**Supplied material**
--*--

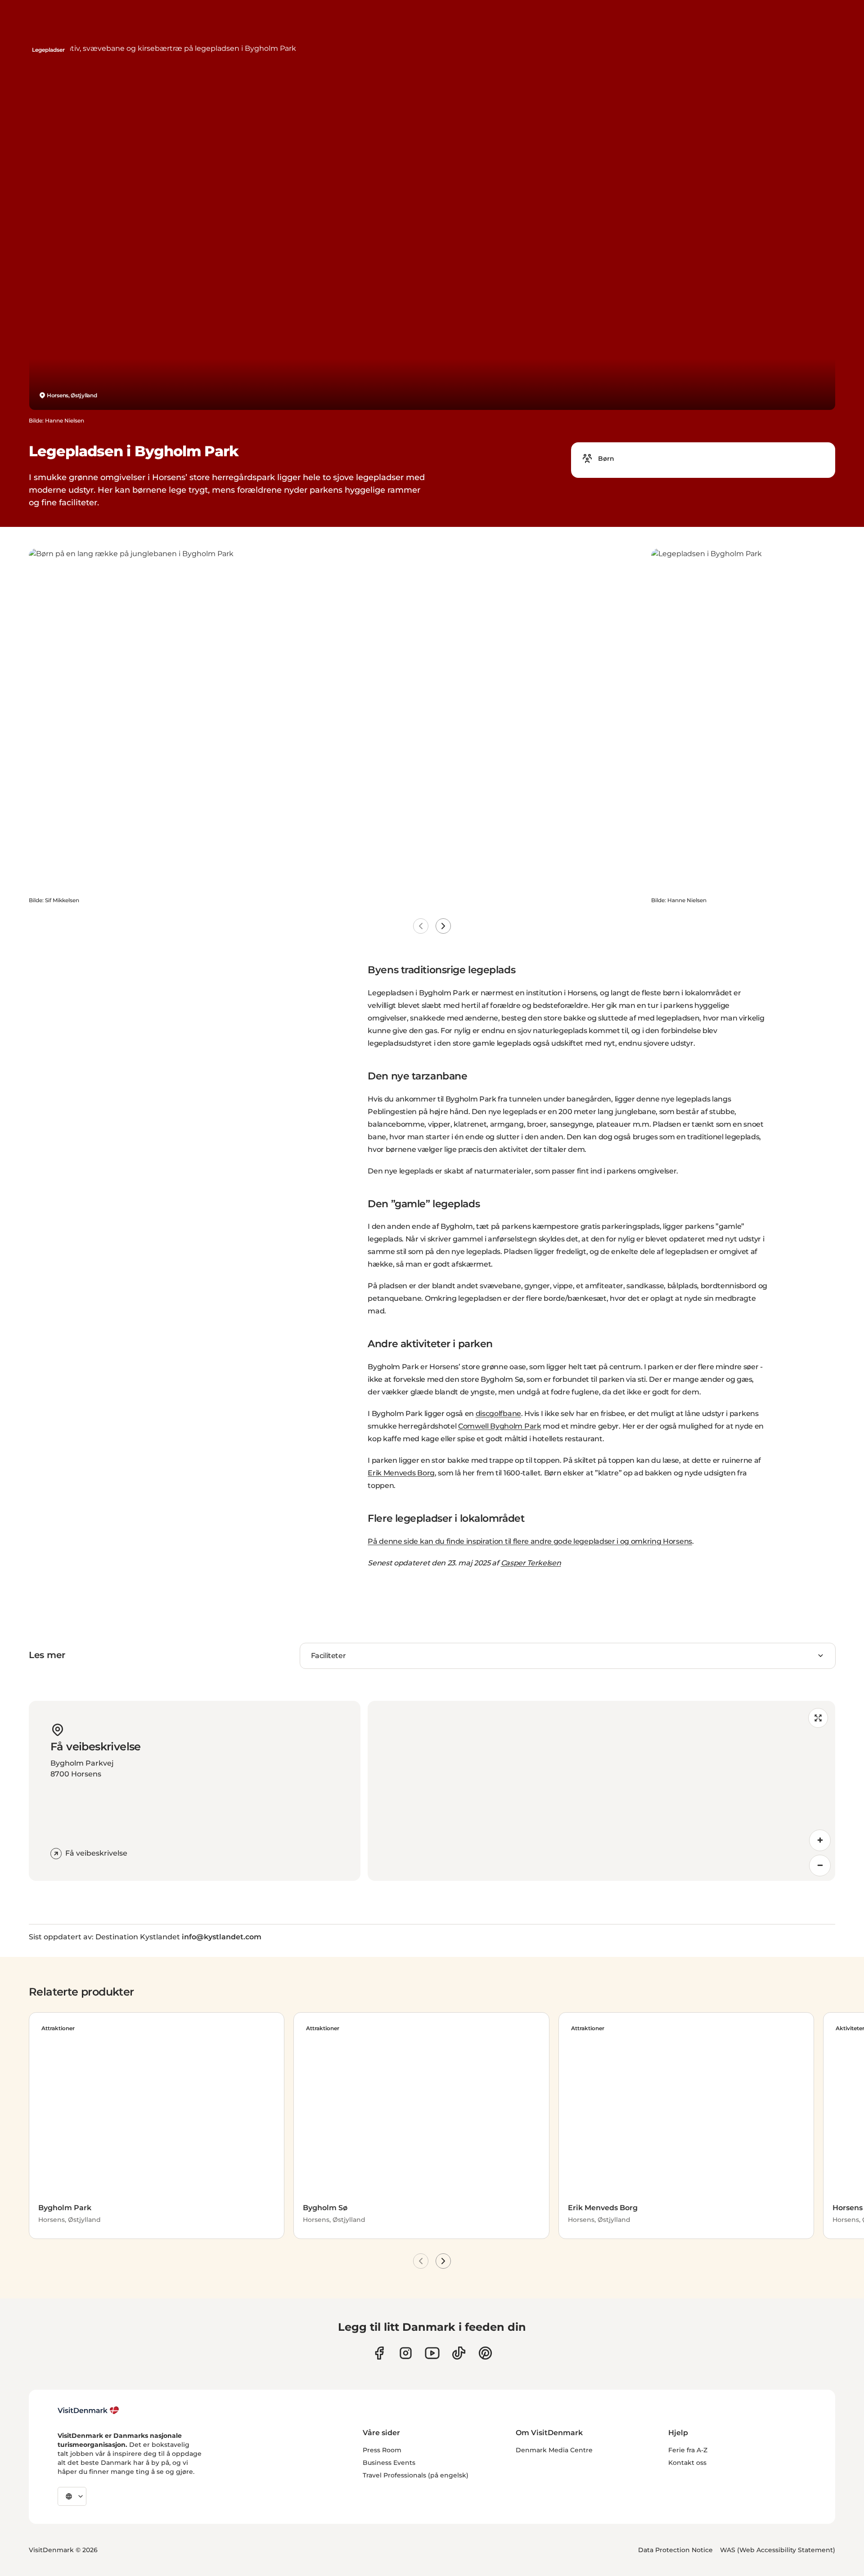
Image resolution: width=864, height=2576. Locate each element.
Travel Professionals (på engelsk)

--*--

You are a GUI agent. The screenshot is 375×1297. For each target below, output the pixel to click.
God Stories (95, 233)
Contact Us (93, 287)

--*--

**Exercise details**
Quote the data above from the line containing "Image resolution: width=864, height=2576." to the line containing "Travel Professionals (på engelsk)", inclusive, and stop.

**Written answer**
Image resolution: width=864, height=2576. Locate each element.
Travel Professionals (på engelsk)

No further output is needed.